[bitcoin-dev] Smart Contracts Unchained

ZmnSCPxj ZmnSCPxj at protonmail.com
Thu Apr 4 07:07:10 UTC 2019


Good morning Ariel,

> However, consider the situation where a group of participants are playing poker. One participant loses all their funds and decides to present to the escrow the contract+an old contract state+a signed message following the contract rules (eg. an independently signed cashing out message). How would the escrow know that the contract state is old and the operation is disallowed, without using a consensus mechanism like a blockchain?

One might point to the various channel mechanisms (Poon-Dryja, Decker-Wattenhofer, Decker-Russell-Osuntokun) as counterarguments.
Though they require a blockchain as backing, old states are invalidated (Poon-Dryja) or replaceable (Decker-*), without necessarily requiring a blockchain to keep track of all the states.
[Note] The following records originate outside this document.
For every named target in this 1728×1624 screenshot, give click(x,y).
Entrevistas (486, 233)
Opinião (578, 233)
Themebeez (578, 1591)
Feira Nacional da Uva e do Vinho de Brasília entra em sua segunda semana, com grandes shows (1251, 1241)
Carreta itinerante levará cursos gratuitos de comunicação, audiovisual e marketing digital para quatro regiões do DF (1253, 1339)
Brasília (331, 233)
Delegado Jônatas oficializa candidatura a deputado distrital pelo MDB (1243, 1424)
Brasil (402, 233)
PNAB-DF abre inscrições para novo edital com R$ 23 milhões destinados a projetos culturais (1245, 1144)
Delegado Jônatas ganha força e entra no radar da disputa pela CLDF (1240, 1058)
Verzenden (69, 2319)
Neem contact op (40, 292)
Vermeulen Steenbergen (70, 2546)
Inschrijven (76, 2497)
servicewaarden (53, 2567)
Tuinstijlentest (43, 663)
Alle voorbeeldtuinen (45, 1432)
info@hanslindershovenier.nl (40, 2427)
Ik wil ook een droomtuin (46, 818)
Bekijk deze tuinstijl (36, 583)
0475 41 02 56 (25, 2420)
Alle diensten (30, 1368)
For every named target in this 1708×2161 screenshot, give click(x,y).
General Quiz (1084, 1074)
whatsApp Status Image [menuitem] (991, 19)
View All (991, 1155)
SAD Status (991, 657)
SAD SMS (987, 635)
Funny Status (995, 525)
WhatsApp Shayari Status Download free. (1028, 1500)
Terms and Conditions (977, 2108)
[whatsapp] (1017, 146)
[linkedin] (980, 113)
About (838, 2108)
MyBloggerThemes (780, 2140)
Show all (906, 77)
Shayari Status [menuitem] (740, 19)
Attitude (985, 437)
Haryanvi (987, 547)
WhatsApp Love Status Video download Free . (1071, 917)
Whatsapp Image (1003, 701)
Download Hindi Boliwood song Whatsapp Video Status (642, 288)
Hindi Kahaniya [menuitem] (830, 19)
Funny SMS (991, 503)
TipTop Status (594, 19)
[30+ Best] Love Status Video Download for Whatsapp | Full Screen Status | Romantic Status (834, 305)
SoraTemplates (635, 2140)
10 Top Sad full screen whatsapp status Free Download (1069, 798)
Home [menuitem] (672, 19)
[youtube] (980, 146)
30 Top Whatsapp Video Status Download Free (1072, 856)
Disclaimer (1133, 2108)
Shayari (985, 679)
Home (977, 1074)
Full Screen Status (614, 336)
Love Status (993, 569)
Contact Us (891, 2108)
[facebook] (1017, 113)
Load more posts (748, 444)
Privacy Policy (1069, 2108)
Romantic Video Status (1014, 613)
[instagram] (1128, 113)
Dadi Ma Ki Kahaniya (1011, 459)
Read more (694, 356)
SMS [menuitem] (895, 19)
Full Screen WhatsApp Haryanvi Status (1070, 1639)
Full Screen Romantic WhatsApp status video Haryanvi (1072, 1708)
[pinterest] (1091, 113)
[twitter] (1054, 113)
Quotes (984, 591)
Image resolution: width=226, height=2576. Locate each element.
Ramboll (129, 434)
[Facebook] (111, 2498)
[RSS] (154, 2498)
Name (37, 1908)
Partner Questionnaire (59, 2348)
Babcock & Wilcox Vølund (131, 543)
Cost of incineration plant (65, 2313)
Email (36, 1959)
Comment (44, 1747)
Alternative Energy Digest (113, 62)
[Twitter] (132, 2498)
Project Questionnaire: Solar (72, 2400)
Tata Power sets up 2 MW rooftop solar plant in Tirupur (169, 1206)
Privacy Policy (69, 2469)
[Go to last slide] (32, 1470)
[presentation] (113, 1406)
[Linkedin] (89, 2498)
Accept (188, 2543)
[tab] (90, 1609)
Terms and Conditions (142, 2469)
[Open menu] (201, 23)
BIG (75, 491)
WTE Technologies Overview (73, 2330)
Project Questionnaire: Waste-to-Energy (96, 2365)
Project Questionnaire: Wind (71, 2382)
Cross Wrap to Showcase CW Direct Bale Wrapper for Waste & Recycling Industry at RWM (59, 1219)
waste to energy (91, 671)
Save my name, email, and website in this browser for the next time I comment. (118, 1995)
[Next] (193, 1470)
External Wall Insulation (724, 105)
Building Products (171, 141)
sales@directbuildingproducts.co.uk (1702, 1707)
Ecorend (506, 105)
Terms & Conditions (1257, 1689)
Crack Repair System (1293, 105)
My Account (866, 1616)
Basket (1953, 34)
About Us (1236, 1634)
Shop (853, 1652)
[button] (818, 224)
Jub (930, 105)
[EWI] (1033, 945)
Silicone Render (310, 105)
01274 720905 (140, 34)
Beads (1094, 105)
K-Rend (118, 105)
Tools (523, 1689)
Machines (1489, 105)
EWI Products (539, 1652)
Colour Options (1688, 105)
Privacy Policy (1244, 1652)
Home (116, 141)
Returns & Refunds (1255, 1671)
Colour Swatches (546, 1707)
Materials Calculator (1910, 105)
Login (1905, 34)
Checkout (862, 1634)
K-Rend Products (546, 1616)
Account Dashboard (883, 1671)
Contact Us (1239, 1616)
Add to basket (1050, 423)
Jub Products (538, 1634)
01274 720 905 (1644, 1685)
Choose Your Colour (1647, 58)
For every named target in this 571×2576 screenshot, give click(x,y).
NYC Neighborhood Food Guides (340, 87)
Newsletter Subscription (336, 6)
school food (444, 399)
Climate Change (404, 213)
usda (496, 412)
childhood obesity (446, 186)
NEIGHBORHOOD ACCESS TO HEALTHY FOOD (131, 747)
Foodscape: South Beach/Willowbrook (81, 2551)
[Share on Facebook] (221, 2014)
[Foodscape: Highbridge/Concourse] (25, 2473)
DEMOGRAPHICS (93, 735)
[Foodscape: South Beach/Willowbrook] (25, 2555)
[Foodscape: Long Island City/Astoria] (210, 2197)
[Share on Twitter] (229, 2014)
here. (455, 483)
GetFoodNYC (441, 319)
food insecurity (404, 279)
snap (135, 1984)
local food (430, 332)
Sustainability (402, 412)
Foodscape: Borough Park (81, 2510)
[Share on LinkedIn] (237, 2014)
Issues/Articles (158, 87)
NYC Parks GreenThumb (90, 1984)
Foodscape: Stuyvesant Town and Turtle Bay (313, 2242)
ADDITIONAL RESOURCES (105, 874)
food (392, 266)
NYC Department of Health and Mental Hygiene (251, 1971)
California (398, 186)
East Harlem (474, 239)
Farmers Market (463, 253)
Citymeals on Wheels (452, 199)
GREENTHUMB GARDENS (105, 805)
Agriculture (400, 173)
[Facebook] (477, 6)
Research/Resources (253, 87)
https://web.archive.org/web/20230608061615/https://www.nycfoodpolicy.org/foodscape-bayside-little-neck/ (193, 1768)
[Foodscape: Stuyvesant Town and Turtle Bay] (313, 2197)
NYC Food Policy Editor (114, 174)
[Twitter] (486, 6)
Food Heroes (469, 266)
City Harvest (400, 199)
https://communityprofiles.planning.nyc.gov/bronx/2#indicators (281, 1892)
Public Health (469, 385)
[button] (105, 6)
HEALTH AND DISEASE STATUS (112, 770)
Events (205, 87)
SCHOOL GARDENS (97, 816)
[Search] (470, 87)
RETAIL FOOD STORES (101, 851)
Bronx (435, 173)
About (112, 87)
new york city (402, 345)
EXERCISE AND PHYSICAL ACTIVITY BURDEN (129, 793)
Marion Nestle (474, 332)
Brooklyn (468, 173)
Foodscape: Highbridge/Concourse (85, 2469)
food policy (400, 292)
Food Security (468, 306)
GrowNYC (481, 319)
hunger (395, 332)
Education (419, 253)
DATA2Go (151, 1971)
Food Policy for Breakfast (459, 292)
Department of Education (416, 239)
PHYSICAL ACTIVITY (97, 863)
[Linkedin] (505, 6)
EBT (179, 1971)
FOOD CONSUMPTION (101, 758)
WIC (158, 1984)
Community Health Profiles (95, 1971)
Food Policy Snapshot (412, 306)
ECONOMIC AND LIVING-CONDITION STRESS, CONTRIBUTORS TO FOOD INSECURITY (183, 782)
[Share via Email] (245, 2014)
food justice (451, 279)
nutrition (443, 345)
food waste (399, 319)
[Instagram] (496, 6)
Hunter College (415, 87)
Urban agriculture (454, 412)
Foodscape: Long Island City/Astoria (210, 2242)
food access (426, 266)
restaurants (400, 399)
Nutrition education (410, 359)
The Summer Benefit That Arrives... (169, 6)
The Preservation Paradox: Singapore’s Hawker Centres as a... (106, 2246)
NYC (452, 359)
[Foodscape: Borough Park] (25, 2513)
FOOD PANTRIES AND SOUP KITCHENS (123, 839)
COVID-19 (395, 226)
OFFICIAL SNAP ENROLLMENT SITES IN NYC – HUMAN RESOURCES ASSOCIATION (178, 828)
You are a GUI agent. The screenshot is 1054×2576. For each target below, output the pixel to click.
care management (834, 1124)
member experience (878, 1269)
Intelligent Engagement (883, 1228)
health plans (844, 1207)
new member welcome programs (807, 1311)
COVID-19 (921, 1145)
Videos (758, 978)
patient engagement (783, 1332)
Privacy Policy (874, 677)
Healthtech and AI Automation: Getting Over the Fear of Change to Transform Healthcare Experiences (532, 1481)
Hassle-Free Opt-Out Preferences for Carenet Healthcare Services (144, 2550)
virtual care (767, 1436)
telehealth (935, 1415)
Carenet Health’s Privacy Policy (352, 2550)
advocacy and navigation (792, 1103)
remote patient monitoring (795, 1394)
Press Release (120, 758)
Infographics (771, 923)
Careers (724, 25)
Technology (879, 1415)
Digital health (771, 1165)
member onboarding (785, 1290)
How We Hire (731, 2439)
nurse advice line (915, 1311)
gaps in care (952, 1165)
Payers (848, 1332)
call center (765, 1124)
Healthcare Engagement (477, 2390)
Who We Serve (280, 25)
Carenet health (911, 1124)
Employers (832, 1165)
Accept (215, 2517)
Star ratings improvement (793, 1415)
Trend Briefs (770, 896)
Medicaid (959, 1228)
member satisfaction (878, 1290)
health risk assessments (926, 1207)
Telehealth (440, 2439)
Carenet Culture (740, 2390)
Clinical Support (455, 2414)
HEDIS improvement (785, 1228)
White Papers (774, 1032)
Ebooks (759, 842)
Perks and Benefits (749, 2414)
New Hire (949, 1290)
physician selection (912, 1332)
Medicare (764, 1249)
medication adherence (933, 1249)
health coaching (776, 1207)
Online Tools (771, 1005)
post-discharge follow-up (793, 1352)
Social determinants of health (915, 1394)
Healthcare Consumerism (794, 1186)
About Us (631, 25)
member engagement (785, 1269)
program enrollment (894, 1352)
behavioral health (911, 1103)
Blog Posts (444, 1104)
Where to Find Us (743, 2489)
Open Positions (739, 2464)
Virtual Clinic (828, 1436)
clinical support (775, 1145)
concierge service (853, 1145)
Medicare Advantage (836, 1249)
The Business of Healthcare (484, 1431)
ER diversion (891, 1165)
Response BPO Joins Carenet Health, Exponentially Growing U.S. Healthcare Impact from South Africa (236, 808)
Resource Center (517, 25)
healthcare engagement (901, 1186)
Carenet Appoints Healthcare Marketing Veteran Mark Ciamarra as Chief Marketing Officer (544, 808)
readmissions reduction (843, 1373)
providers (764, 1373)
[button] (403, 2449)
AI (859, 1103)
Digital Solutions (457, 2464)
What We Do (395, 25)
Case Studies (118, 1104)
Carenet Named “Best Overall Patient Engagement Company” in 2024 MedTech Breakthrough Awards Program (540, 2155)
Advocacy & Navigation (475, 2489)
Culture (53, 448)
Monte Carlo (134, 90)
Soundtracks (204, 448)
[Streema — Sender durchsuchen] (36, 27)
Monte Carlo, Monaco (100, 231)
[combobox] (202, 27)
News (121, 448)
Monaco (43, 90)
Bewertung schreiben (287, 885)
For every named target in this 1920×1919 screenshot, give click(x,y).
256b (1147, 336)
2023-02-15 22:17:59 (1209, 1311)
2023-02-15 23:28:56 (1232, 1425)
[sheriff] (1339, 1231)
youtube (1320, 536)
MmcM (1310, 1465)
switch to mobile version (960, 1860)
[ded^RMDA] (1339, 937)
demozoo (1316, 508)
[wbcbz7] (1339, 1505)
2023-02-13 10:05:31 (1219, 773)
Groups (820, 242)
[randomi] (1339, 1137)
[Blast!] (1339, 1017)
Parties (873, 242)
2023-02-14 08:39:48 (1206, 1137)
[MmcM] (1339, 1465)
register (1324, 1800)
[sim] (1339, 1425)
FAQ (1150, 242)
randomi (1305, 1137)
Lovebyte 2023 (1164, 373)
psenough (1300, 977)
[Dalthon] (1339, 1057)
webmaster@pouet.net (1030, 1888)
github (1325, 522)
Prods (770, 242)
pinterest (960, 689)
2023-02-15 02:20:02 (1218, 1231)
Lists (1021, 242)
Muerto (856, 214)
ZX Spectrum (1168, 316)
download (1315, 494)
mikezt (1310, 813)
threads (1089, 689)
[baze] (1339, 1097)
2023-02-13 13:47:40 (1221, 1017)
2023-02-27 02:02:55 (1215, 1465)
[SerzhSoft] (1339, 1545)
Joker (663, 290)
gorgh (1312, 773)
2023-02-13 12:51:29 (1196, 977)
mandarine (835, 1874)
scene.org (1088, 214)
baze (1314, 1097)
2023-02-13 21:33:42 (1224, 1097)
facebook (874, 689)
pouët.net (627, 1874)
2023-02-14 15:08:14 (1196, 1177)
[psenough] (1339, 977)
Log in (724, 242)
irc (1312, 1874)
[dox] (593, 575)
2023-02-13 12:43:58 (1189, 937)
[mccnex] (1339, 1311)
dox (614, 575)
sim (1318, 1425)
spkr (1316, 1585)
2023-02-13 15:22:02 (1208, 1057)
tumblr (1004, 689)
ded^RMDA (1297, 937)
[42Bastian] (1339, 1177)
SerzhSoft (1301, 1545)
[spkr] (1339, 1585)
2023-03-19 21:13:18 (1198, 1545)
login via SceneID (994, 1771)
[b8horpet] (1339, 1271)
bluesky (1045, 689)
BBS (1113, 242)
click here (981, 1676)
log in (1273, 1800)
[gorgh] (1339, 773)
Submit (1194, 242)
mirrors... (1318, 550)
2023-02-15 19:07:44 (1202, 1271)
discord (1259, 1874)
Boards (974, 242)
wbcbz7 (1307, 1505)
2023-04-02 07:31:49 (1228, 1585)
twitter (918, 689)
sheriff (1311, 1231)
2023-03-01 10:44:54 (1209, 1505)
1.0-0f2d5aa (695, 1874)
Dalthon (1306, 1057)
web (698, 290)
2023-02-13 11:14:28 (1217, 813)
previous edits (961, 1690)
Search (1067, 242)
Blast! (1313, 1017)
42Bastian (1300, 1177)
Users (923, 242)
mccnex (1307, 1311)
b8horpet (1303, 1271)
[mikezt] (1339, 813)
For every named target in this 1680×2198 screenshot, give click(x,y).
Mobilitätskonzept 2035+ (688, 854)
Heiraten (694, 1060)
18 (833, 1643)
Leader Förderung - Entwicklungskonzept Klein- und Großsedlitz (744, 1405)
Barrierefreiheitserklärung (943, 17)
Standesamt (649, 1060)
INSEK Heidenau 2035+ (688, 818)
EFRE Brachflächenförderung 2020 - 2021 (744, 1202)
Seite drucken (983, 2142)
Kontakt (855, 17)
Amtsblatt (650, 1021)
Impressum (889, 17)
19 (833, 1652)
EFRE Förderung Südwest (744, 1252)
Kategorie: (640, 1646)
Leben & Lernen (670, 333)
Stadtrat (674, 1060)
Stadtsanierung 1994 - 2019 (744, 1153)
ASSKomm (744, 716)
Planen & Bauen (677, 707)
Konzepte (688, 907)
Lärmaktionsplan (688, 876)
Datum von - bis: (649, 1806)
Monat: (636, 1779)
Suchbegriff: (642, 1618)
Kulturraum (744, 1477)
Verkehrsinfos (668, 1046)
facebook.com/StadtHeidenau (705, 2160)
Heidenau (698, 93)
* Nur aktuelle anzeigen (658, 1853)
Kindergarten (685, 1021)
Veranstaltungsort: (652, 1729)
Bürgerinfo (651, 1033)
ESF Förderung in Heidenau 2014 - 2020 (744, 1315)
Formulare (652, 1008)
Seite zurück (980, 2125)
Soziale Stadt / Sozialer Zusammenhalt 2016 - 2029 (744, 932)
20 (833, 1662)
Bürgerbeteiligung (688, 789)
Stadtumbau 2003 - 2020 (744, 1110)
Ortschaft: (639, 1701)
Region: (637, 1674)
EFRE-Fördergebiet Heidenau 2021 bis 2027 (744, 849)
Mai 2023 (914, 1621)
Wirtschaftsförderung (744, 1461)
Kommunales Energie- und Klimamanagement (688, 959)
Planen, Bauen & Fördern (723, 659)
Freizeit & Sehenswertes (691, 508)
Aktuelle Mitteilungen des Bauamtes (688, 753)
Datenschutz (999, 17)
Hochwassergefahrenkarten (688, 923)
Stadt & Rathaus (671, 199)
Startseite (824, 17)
Suppose our purported smart contract platform supports some kind of covenant system.
This means, that it is possible to make a branch of the contract require that the fund go to a specific address template in the transaction that spends it.
Suppose we use this mechanism to require that the Bitcoin-level transaction pay again to a contract in the same contract platform.
It then becomes possible to make a covenant that requires spending the transaction to the same covenant.

This can allow us to enforce creating an offchain sequence of transactions T1...Tn, such that T2 spends T1, T3 spends T2, etc.
Then the final transaction Tn completes the sequence and pays out according to the rules of Poker, or whatever.
This sequence is anchored on an onchain transaction T0 which enters the funds into the smart contract.

The smart contract platform just signs "blindly" without particularly caring whether the signature went onchain, or even whether the UTXO being spent exists onchain --- all it cares, is that the smart contract can be given witnesses correctly.

Now upon reaching Tn, the winner(s) can just publish the sequence of transactions T1...Tn.
Alternately, they can present the sequence of transactions T1...Tn to all participants, and offer to give back part of the money allocated to fees for all the transactions T1...Tn in exchange for a single transaction that shortcuts all of that and spends to however Tn splits out.

Basically, consider that the Decker-Russell-Osuntokun mechanism starts with a mechanism very much like the above (a sequence of update transactions) and then does some optimizations to allow the final transaction Tn to spend any transaction Ti where i < n.
But the basic concept that the sequence is at all possible, and can be kept offchain, implies this state does not require to be stored onchain at all.